-- TEXT PROVIDED follows --
An updated text co-authored by York University Professor Dennis Raphael explores the public policies that distribute the resources necessary for promoting the health of Canadians.
Social Determinants of Health: The Canadian Facts, 2nd Edition highlights how health is shaped by factors ranging from income, wealth distribution, employment and working conditions to access to education, social services, food and housing, among others. It also documents the ways Canadian governments have failed to systematically address these issues.
The first edition of this document, prepared for the general public in 2010, shifted the Canadian conversation on the factors that shape health, having been downloaded more than 1,200,000 times since its publication.
For the second edition, Raphael, a professor in the School of Health Policy and Management, collaborated with Professor Toba Bryant of Ontario Tech University, Juha Mikkonen, a PhD recipient from York University’s Graduate Program in Health Policy and Equity and executive director of the Finnish Association for Substance Abuse Prevention and photographer Alexander Raphael.
Contributors to the text include Julia Fursova, a postdoctoral Fellow in environmental studies at York, Morris Komakech, a PhD student in York’s Health Policy and Equity program, and Ambreen Sayani, a recent PhD graduate in the Health Policy and Equity program at York who is now a research Fellow at Women’s College Hospital.
This new edition confronts the assumption that individuals have control over the social determinants of health, defined as the primary factors determined by living and working conditions that shape the health of Canadians, and outlines how these conditions are often imposed on communities through policies and the institutions they interact with.
“Improving the health of Canadians is possible but requires Canadians think about health and its determinants in a more sophisticated manner than has been the case to date,” Raphael said. “The purpose of this second edition is to stimulate research, advocacy and public debate about the social determinants of health and means of improving their quality and making their distribution more equitable.”
For each of the 17 social determinants – including early child development, social exclusion, disability, gender and race – the authors discuss why they are important to health, how Canada compares to other wealthy developed nations and how the quality of the specific social determinant can be improved.
“Like highly skilled trial lawyers, the authors have assembled this evidence, concisely, clearly and compellingly, into a single document,” said Rob Rainer, former executive director of Canada Without Poverty. “As a result, the prospect of realizing the rights that constitute an international standard for a decent human life is that much brighter.”
-- TEXT PROVIDED concluded --
* ACTIVITIES *
(A) In the article about the Canadian health book, what does Dennis Raphael say the second edition is meant to do?
(B) Echo the part of the article about the Canadian health book starting at "An updated text" and ending at "since its publication.".
(C) Based on the article about the Canadian health book, does each statement agree with it? Answer yes or no for each and quote the words that decide it.
(i) The first edition was prepared for the general public in 2010.
(ii) The book covers 12 social determinants of health.
(iii) Toba Bryant is a professor at York University.
-- INFORMATION GIVEN follows --
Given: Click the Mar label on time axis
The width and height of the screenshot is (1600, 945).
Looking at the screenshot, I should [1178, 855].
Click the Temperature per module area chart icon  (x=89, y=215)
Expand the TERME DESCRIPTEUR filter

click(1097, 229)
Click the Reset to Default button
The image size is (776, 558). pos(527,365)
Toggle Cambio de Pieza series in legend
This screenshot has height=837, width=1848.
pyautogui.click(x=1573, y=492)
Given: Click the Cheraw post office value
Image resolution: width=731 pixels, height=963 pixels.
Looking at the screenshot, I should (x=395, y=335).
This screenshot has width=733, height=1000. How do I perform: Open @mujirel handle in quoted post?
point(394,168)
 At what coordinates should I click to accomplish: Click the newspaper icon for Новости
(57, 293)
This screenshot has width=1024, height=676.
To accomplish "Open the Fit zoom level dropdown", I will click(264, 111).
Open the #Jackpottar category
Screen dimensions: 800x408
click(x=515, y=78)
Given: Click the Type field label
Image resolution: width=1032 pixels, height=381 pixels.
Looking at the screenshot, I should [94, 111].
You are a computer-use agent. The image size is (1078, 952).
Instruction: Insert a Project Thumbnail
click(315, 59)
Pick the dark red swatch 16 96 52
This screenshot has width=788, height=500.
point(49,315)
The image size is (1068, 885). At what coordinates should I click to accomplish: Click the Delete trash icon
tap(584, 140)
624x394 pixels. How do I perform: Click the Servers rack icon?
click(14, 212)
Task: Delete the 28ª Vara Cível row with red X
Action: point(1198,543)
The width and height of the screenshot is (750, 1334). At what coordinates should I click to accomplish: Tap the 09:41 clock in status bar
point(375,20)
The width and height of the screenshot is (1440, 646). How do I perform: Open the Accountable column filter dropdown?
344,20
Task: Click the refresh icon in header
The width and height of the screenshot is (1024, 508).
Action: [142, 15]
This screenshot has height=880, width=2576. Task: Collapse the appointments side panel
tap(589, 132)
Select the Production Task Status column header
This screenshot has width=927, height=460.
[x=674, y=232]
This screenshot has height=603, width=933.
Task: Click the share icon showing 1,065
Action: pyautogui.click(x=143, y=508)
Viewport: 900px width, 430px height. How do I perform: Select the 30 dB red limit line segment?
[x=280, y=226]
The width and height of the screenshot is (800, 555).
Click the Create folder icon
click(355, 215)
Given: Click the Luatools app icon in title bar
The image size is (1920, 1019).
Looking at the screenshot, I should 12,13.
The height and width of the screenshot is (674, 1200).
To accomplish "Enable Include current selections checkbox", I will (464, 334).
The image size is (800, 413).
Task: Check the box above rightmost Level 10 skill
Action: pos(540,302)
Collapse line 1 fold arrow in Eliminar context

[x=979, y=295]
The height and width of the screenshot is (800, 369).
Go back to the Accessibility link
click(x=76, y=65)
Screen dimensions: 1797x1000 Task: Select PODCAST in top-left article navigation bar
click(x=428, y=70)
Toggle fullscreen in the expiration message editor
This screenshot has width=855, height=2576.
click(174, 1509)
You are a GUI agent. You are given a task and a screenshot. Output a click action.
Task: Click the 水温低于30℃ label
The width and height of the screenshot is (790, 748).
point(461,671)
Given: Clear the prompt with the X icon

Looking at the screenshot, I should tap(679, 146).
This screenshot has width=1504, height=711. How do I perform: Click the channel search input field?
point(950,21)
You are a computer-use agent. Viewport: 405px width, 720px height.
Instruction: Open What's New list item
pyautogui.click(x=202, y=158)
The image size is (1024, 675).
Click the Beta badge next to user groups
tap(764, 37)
-- INFORMATION GIVEN concluded --
* TASK-BY-TASK OUTPUTS *
(A) Raphael says the second edition is meant to stimulate research, advocacy and public debate about the social determinants of health. It also aims to encourage ways of improving their quality and making their distribution more equitable.

(B)
An updated text co-authored by York University Professor Dennis Raphael explores the public policies that distribute the resources necessary for promoting the health of Canadians.
Social Determinants of Health: The Canadian Facts, 2nd Edition highlights how health is shaped by factors ranging from income, wealth distribution, employment and working conditions to access to education, social services, food and housing, among others. It also documents the ways Canadian governments have failed to systematically address these issues.
The first edition of this document, prepared for the general public in 2010, shifted the Canadian conversation on the factors that shape health, having been downloaded more than 1,200,000 times since its publication.

(C)
(i) Yes: "prepared for the general public in 2010"
(ii) No: "For each of the 17 social determinants"
(iii) No: "Professor Toba Bryant of Ontario Tech University"